Ils voient un adversaire au sein du cabinet, pas seulement d'autres adversaires au Congrès. L'Iran a également noté que Trump a imposé de nouvelles conditions à l'accord sur l'énergie nucléaire avec l'Arabie Saoudite, bien que l'accord avait déjà été signé. Même la puissante alliance entre ces deux pays n'a pas résisté aux impulsions et exigences fluctuantes du président américain. La conclusion à Téhéran est que toute diplomatie avec les États-Unis est à peine possible. La tension intérieure qu'incarne Vance, balancé entre conviction et loyauté, est ainsi devenue un élément d'analyse pour une puissance hostile, et non plus seulement un drame politique interne propre aux Etats-Unis.

Thomas Massie a choisi le chemin opposé. Il a maintenu sa critique et en a payé le prix politique. Cela ne le rend pas nécessairement plus sage que Vance, mais montre que cohérence et influence ne vont pas toujours de pair.

La véritable épreuve du postlibéralisme se retrouve bien ici, dans ce spectacle. Les idées ne changent pas les sociétés par leur seule force. Elles doivent être portées par des personnes qui parviennent à acquérir et à conserver le pouvoir. En même temps, le pouvoir transforme presque toujours ceux qui, au départ, détenaient les idées.

Le postlibéralisme exige un État qui protège activement les institutions affaiblies par le libéralisme.
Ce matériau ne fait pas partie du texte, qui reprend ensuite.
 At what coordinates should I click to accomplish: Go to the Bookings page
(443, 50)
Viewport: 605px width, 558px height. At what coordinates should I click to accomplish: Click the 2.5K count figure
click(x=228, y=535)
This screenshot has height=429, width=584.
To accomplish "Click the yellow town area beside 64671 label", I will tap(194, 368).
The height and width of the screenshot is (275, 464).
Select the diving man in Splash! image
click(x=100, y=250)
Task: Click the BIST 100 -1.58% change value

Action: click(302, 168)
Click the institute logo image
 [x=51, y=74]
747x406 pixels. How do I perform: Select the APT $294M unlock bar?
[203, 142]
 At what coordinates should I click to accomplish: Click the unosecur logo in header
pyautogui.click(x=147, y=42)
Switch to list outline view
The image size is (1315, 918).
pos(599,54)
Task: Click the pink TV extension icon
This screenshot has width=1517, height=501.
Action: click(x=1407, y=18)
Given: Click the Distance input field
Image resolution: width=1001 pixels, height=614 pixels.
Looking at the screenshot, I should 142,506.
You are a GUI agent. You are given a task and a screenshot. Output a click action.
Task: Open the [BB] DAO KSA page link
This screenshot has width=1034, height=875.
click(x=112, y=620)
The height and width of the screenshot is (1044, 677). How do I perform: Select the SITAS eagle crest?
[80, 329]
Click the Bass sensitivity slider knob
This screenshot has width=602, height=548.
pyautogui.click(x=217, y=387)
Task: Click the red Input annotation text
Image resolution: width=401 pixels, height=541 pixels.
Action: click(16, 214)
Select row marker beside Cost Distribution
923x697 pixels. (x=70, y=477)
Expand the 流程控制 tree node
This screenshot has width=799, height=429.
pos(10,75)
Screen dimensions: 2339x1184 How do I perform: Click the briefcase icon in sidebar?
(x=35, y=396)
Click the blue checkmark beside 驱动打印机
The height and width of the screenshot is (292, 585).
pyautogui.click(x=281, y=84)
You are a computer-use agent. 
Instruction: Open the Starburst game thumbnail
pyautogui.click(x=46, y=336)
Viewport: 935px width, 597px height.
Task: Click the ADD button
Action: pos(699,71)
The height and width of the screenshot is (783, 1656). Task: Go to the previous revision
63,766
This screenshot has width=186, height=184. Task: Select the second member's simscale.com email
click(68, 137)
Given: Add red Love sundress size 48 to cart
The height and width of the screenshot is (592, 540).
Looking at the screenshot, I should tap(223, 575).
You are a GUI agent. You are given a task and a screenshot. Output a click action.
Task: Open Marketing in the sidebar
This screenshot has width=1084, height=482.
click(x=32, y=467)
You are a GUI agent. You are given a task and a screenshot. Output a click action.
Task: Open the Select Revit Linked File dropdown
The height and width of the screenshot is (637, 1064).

Mais celui qui veut diriger un tel État doit d'abord survivre dans le système existant, avec ses alliances, ses compromis et ses crises.

J'ai déjà décrit ma propre position comme étant une forme de "réalisme tragique". Il ne s'agit pas de pessimisme, mais d'une méfiance envers l'idée que la politique offre toujours des choix clairs entre le bien et le mal. Plus j'écris sur la politique, moins je suis certain que la cohérence soit toujours possible. Peut-être est-ce une faiblesse chez moi. Peut-être est-ce simplement l'expression des conditions qui sont propres à la politique.

Savoir si Vance a compromis ou simplement découvert les limites de son propre pouvoir, voilà qui est difficile à déterminer. Peut-être que la différence est moins grande qu'on ne le pense. La question ne le concerne pas vraiment, mais elle concerne bien ce qui se passe lorsque les idées quittent les livres pour entrer dans les ministères, les salles de réunion et la Situation Room. Parfois, le monde y change, mais parfois ce sont aussi les idées qui changent.

Montaigne peignait la transition, pas l'état (de choses). C'est aussi cette transition qu'il vaut la peine d'étudier ici - non seulement du passage qui mène de la paix à la guerre, mais aussi celui qui va du penseur au détenteur du pouvoir. C'est une épreuve qui attend tôt ou tard tout mouvement qui veut transformer des idées en pouvoir. La question est simplement de savoir ce qui change le plus: la société ou celui qui a porté l'idée jusqu'ici.